We make our way to the CMT Trail and take it to the Lower Clay Banks.
I hope that there’s nobody there.
The tail of the pool holds steelhead in spring and might entertain a few in the winter, but nobody knows for sure because the road is impassable then.
It may host Summer Run Steelhead.
Little is known about Lakelse River summer runs. I’ve hooked a few steelhead in this part of the river at this time of year over the past 25 years.
Once I caught a steelhead a month earlier.
They’ve all been bright fish suggesting that they are the first of the winter run fish, whose run peaks late in November.
I have yet to meet someone who has caught a Lakelse steelhead in August, which is understandable since the river is plugged with pink salmon, but there are a lot of people fishing the lower river in the final two weeks in September hoping to catch coho that enter then, yet I’ve yet to hear of anyone catching steelhead during that coho fishery.
There are three fishermen casting lures into the tail of the Clay Banks Pool.
I walk past and wade the fast water below them. Decadent pink carcasses carpet the round rocks on the far side. It’s all I can to do to stay erect, something that would have been impossible without my staff.
Once I’m off the greasy rocks, I walk briskly to Mink Creek expecting that the fishermen at the Clay Pool will stay there and leave me to fish it alone. No such luck.
I release a pair of Cutthroat Trout then hook a Dolly Varden.
As I’m wrestling the char to the beach, the fishermen I passed on the Claybanks appear on the other side.
Now that he’s closer, I recognize Greg Buck, an excellent angler, and a skilled guide working for Nicholas/Dean.
“How you doing?” I call out.
“Hey, Rob,” Greg says. “Caught lots of trout. This is my cousin Frank.”
“Hi Frank,” I shout across the stream.
“Gonna head downstream,” I yell. “See ya later.”
I’ve covered a lot of stream and done little fishing when I reach the Totems Run at White Creek.
Only one foot-long trout is persuaded to take my fly.
Two wades and a kilometre of river downstream, things pick up markedly. I release eight trout, all of them prime specimens, the largest a decent 20 inches, two of the other 18 and 17 inches respectively.

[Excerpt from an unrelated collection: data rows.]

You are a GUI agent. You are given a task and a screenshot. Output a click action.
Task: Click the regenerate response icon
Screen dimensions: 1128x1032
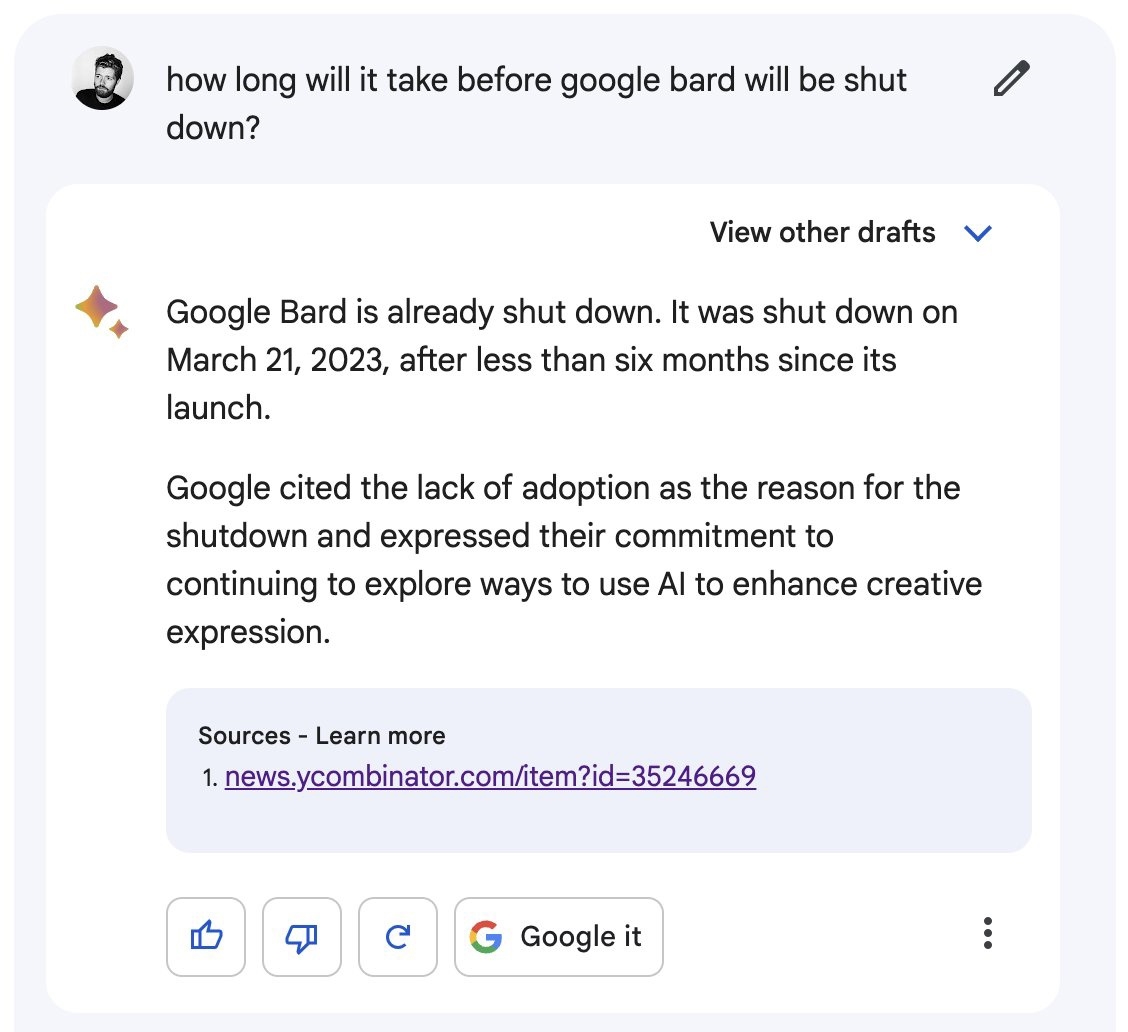pyautogui.click(x=398, y=936)
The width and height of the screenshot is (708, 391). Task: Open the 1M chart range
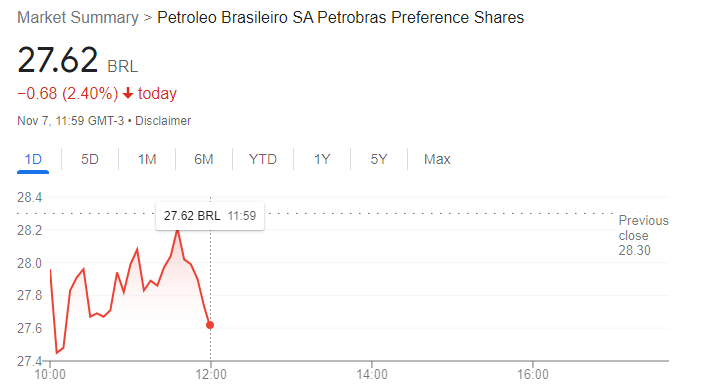click(x=147, y=159)
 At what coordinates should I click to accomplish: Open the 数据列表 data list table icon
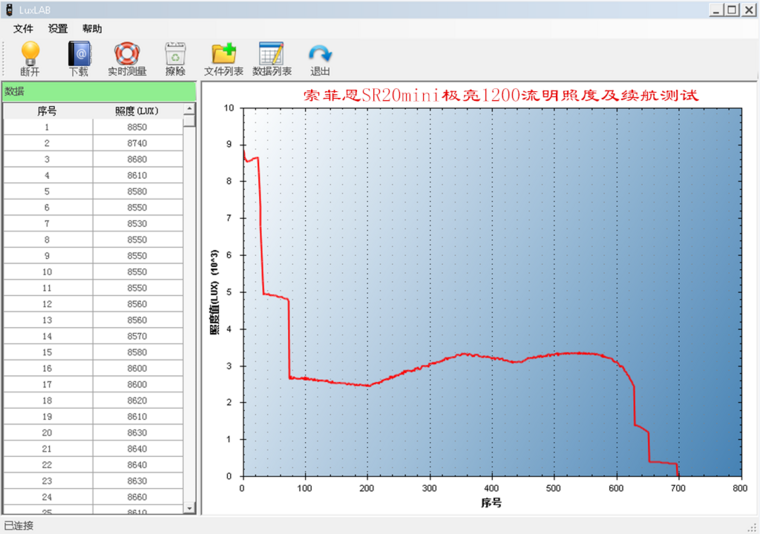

All of them were sitting in the fast riffle below Gledhill’s Pool picking up errant eggs and bits of pink flesh.
It often pays to switch up and cover the water again.
When Hugh’s storied egg stops fooling fish, I replace it with a small Muddler Minnow, similar in size and hue to the sedges Art and Bob used on the memorable day at the Totem Run.
No trout move to it but a salmon lurking underneath a log at the head of the Moose Run does with a vengeance.
Coho, I think at first. The fish jumps once, then again. It’s large and dark, but coho don’t normally take small flies on the surface, or fight aerially.
It’s a long time before I can slide my prey to shore. White gums, and dark sides — unmistakably a summer steelhead.
Proof that there are such creatures in the Lakelse River.